**Instructions for the task**: Print the lines of the entries below from the one with "Where should I click to: Open" through the final line, exactly as they appear. The pictures are not part of the copy.

(Excerpted records)

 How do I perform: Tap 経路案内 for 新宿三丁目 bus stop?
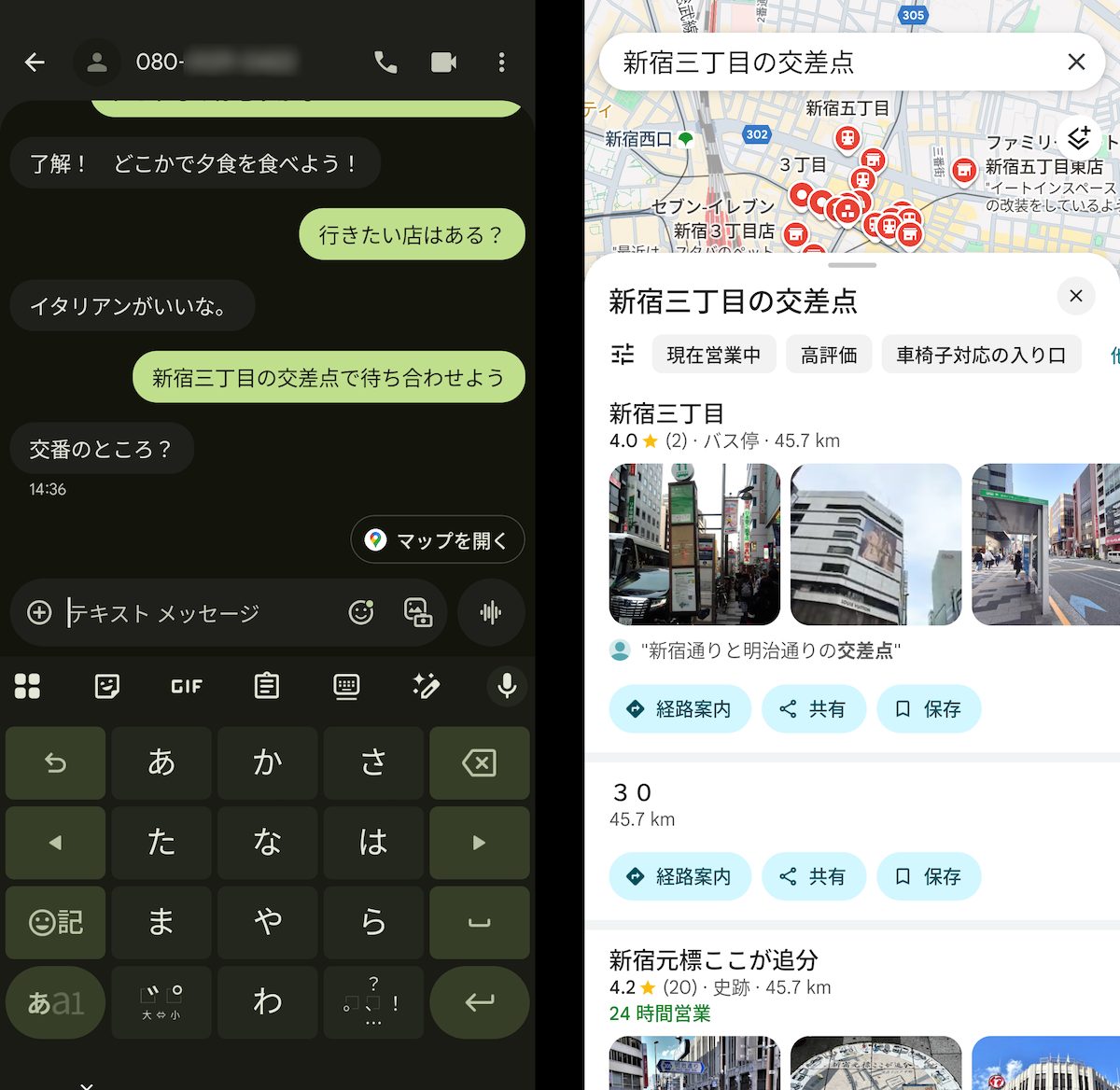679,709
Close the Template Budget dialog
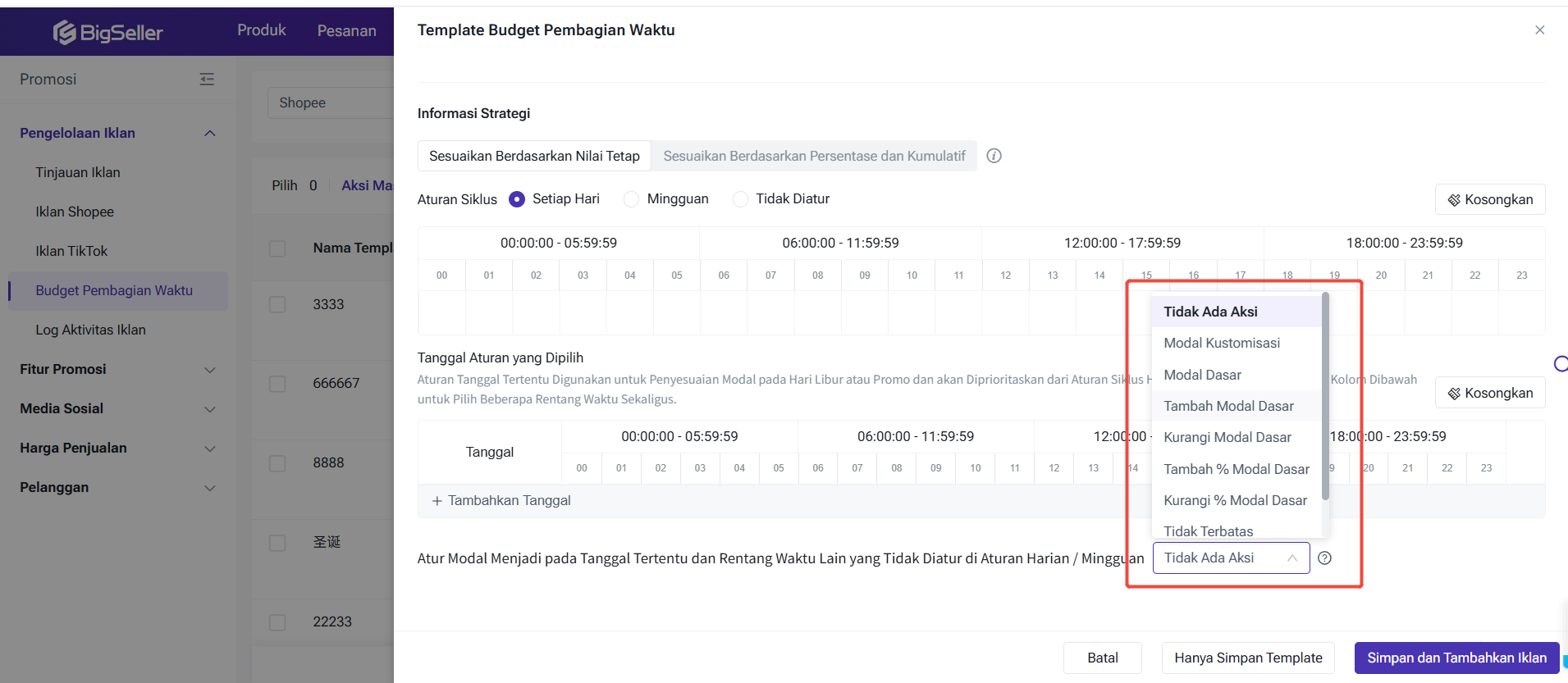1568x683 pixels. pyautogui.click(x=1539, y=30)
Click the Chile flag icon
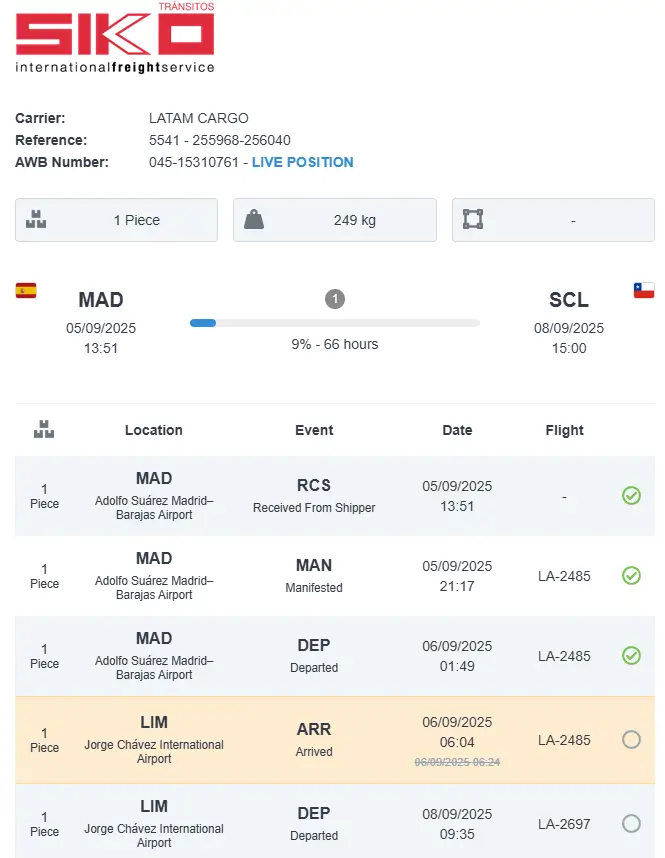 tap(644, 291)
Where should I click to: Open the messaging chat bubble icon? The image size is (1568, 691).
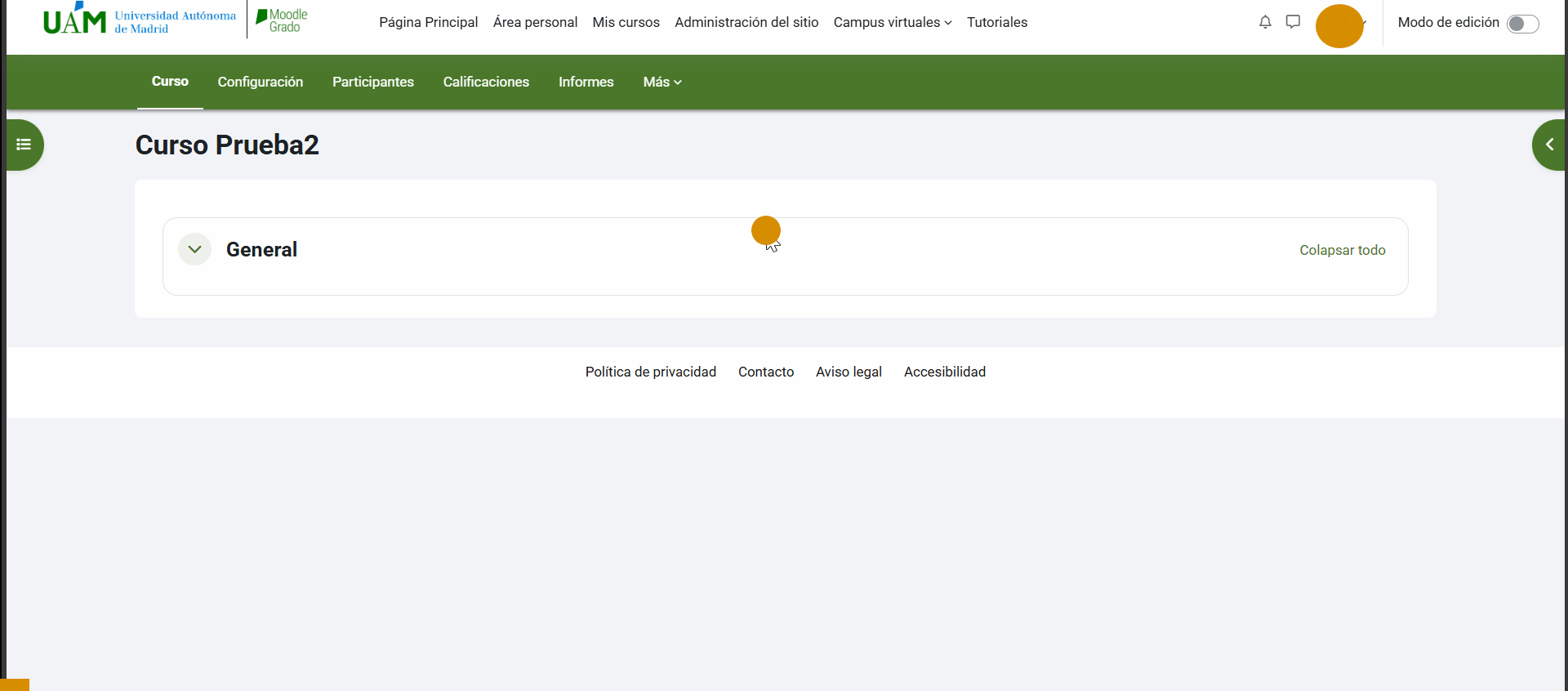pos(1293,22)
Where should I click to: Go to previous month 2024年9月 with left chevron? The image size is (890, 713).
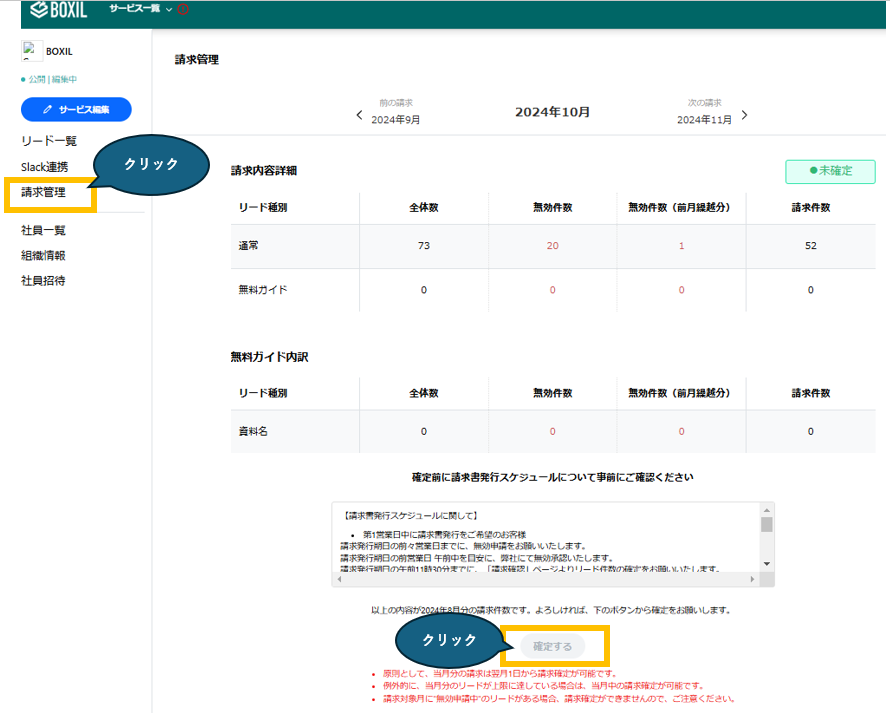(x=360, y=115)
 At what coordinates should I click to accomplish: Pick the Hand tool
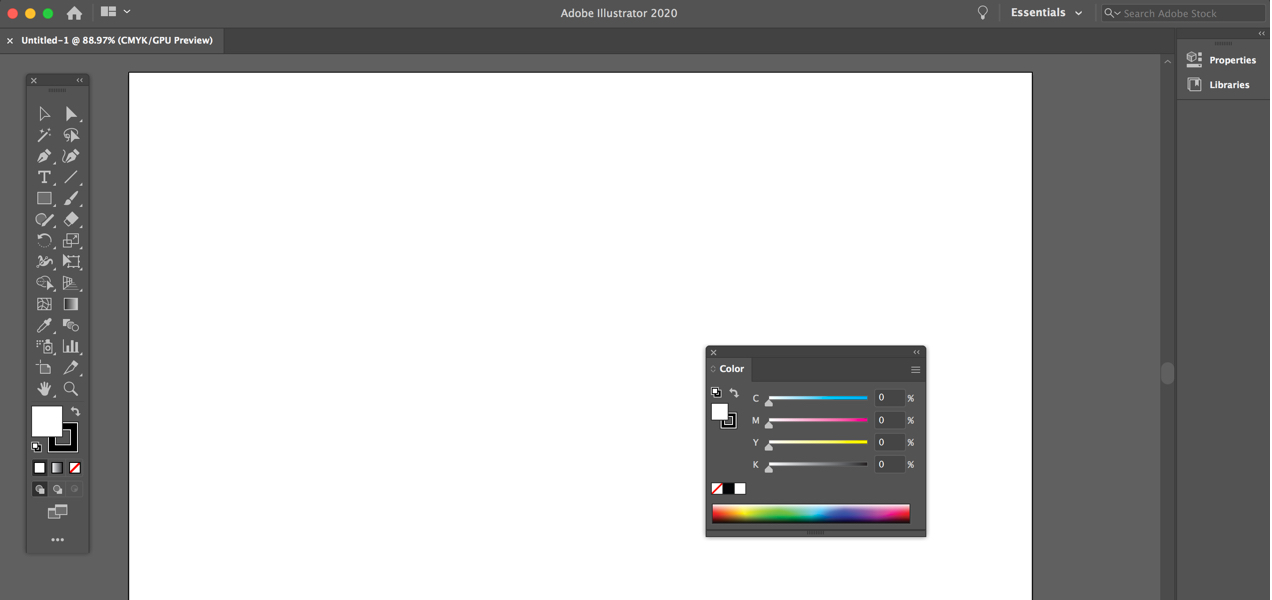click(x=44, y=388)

(End Excerpted records)

**Result below**:
Where should I click to: Open the messaging chat bubble icon? The image size is (1568, 691).
pos(1293,22)
Where should I click to: Go to previous month 2024年9月 with left chevron? The image size is (890, 713).
(x=360, y=115)
 At what coordinates should I click to accomplish: Pick the Hand tool
click(x=44, y=388)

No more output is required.